TASK OBJECTIVE:
Copy out the stretch of the commit message below from "Risk: Medium" through "a crashed job.".

Add some code to the server job and autotest classes to save off a
list of directories that need to be copied in order to retrieve
client log results. It uses file locking to sequence updates to this
file since multi-machine jobs will be sharing the same log file.
This is the first step in adding a way of doing post-abort (or any
post-SIGTERM) log retrieval. The next step will be adding a way in
autoserv to run a standalone "recover this data" job that will use
the data recorded in this change, and the final step will be to add
support to the scheduler for running this "recover this data" service
when catastrophic failure occurs.
Risk: Medium
Visibility: Adds an "uncollected_logs" file in the server job results
directory containing a list of remote directories that need to be
copied to recover the results of a crashed job.
Signed-off-by: John Admanski <jadmanski@google.com>
git-svn-id: http://test.kernel.org/svn/autotest/trunk@2913 592f7852-d20e-0410-864c-8624ca9c26a4
diff --git a/server/server_job.py b/server/server_job.py
index e0a0779..8b1757e 100755
--- a/server/server_job.py
+++ b/server/server_job.py
@@ -6,8 +6,8 @@
Copyright Martin J. Bligh, Andy Whitcroft 2007
"""

DATA SHOWN:

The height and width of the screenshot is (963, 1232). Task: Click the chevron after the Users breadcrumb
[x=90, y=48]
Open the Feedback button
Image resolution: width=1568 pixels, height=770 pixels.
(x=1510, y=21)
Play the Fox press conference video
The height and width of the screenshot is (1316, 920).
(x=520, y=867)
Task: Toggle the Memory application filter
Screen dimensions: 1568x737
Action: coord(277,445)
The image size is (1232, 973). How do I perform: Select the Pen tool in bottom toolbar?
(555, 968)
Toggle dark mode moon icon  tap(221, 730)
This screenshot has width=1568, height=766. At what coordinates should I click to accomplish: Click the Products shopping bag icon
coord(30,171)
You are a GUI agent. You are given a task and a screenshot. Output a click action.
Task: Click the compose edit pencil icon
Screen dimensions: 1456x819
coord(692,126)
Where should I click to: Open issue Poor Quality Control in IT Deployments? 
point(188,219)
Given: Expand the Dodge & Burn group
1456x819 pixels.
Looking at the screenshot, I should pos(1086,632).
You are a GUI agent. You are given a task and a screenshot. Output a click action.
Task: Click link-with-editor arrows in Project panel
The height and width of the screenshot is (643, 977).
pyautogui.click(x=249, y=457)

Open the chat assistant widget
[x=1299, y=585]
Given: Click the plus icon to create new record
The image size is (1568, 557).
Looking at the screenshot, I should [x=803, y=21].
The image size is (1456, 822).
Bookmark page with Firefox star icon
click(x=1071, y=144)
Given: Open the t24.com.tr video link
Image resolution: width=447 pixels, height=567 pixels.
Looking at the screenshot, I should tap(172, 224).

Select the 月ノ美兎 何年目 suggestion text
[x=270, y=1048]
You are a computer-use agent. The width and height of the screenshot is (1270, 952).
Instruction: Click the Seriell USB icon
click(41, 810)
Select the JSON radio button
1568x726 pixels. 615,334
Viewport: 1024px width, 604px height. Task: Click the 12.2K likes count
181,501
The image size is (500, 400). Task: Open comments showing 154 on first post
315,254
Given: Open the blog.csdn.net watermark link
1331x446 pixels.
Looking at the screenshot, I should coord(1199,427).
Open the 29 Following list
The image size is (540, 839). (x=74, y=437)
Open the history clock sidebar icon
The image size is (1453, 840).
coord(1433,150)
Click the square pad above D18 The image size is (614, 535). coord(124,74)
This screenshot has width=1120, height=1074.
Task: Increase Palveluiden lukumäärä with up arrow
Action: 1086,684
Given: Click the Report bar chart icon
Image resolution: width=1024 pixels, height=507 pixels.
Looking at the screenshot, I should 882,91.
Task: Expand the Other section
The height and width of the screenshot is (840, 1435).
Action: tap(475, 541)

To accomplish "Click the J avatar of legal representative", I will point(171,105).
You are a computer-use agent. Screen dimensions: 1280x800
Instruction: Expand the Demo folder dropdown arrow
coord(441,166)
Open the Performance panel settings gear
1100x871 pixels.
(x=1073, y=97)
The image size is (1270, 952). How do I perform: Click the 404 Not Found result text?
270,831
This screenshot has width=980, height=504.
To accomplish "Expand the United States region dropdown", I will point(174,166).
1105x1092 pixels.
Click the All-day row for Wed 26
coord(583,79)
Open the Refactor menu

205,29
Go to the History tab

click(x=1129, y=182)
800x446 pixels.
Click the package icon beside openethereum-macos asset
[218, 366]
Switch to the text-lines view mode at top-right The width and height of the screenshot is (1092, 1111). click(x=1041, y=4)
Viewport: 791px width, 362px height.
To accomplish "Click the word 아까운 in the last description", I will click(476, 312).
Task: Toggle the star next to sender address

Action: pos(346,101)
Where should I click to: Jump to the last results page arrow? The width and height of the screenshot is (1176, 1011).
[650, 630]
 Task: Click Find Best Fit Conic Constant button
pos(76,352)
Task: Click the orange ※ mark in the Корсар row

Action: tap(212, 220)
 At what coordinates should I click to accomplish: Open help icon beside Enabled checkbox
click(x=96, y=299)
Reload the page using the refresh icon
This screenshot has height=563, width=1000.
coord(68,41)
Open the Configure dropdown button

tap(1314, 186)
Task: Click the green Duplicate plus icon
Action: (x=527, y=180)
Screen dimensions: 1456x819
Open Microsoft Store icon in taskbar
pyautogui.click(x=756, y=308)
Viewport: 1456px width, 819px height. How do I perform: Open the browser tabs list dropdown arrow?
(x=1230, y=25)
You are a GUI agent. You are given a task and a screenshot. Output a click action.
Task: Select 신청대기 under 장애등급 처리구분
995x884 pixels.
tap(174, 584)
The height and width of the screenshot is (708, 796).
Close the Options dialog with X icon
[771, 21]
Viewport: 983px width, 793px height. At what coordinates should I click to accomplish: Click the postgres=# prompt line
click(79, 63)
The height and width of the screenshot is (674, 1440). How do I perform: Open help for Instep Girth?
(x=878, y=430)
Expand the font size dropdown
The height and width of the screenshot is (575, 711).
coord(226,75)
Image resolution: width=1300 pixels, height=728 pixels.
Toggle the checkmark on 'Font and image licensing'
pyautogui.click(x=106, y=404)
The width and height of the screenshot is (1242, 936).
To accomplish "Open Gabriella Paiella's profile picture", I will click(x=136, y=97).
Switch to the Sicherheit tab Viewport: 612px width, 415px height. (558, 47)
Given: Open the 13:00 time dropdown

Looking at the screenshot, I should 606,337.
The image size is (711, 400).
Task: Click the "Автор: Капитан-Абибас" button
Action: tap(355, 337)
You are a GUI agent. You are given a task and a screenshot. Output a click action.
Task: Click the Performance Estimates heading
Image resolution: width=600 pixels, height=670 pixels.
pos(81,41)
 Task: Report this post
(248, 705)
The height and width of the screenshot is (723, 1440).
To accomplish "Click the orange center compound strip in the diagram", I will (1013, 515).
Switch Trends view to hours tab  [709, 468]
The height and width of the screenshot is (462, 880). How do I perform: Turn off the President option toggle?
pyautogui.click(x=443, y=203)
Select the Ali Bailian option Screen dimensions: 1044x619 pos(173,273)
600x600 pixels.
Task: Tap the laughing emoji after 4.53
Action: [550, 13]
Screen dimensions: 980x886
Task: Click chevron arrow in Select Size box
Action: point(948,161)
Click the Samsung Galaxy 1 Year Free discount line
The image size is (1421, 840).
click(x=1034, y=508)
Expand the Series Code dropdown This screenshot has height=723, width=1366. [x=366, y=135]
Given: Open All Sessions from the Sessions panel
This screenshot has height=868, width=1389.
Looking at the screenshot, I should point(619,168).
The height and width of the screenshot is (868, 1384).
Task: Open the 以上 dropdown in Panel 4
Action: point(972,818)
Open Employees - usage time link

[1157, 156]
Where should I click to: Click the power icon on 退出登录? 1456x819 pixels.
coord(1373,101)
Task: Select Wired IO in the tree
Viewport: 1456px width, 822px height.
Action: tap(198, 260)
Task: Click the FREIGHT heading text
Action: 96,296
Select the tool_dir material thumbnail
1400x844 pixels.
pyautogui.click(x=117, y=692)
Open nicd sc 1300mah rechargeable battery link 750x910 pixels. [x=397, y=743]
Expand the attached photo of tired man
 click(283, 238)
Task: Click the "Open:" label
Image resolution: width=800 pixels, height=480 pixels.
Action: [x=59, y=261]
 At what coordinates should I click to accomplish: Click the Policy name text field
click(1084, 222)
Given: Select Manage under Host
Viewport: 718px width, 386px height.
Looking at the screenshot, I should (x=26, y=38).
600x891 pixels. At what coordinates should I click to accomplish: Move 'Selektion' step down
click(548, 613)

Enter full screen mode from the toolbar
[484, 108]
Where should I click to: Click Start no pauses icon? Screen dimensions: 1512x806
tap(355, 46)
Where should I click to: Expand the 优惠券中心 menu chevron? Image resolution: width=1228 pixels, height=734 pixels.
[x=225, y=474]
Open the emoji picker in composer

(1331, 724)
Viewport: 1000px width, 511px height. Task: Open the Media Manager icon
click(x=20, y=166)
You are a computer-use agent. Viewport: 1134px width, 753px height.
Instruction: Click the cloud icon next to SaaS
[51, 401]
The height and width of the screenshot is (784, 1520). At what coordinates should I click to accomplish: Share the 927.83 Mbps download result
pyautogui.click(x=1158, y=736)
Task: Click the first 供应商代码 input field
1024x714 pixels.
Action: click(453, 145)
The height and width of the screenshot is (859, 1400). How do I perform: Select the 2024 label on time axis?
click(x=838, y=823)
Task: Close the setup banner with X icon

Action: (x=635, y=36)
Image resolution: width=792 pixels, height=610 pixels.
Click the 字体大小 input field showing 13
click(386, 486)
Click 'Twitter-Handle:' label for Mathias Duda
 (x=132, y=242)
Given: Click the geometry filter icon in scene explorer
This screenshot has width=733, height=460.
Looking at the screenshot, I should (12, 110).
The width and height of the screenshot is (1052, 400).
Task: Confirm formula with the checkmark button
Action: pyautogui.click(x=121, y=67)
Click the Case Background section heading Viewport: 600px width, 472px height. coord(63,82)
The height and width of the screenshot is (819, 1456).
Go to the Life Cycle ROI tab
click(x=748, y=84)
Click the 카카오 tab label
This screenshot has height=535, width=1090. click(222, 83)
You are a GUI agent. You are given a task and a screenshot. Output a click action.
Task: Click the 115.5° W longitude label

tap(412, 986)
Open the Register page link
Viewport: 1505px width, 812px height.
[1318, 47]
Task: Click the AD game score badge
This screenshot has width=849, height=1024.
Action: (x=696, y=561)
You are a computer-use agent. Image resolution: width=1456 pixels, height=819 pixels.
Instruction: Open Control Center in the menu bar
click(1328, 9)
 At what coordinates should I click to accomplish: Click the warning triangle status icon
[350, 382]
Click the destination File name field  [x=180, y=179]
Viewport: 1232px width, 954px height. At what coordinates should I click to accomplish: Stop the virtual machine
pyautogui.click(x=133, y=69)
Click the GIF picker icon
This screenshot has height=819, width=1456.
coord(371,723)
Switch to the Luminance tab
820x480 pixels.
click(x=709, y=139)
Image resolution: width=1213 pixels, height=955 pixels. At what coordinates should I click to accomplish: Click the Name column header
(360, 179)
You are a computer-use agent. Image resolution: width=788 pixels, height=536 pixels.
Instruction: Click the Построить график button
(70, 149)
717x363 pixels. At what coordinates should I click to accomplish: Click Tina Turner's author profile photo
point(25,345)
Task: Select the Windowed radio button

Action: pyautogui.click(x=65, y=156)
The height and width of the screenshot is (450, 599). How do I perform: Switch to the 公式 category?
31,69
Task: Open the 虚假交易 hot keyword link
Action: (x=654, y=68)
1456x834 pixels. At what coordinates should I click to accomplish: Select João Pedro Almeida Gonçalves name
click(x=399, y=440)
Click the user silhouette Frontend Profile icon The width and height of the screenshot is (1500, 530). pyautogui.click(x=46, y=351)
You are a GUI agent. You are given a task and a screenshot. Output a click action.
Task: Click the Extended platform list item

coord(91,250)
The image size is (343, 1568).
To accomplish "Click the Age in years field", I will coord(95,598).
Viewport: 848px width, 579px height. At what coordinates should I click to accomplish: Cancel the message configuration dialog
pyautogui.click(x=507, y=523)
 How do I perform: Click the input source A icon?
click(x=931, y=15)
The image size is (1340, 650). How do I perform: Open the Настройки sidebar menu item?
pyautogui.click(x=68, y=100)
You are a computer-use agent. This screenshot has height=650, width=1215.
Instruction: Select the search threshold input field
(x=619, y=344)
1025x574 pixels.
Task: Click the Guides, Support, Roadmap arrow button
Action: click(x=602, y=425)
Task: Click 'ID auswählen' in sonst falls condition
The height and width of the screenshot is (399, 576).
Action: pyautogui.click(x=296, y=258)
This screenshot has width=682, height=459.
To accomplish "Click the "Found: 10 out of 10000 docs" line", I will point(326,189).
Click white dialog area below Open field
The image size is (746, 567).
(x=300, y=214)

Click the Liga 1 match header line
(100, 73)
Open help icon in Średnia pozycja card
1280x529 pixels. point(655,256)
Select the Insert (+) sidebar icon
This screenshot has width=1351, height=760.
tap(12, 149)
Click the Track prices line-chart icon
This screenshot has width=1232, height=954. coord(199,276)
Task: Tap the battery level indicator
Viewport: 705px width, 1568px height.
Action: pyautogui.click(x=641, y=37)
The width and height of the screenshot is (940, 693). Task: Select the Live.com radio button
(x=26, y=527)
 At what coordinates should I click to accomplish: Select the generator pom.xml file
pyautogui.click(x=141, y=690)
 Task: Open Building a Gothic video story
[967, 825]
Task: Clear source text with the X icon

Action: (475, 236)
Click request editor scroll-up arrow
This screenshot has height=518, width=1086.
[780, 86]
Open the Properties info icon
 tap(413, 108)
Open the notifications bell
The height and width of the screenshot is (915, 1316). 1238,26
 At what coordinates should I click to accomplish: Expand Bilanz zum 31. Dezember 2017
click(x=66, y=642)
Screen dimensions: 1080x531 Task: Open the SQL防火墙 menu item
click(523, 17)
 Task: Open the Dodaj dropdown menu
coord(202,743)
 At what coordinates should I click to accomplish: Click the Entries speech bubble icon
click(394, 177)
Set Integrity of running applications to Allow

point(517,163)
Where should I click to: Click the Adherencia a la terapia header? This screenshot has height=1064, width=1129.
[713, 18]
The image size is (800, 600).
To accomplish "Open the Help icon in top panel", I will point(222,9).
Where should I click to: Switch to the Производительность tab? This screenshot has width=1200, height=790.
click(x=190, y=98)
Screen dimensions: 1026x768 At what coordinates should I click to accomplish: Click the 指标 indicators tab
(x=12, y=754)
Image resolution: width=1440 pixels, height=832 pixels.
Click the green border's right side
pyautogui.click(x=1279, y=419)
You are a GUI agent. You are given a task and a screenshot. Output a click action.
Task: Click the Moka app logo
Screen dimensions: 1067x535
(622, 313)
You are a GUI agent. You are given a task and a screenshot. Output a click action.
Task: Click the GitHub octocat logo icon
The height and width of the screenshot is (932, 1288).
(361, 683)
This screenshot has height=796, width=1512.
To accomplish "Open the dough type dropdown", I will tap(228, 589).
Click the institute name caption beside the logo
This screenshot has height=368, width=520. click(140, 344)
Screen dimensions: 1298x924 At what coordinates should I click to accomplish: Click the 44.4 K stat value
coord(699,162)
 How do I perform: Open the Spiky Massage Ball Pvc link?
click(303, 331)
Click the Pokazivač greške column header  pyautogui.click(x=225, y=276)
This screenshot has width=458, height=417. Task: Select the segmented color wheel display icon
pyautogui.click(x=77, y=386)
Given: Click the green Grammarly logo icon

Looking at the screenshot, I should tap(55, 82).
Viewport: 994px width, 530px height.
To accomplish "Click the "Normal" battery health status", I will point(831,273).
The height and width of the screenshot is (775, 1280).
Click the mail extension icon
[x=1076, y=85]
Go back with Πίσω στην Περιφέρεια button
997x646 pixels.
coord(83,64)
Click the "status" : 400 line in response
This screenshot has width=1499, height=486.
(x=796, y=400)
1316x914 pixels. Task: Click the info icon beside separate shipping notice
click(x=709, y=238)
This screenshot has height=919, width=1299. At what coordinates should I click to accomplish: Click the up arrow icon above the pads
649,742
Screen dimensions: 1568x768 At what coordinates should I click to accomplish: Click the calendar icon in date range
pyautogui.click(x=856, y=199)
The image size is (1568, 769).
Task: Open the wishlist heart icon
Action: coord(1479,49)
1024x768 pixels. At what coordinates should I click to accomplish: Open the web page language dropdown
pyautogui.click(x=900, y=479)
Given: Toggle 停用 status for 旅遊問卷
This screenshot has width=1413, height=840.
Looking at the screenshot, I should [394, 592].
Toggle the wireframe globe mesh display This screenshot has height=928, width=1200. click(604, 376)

RESPONSE:
Risk: Medium
Visibility: Adds an "uncollected_logs" file in the server job results
directory containing a list of remote directories that need to be
copied to recover the results of a crashed job.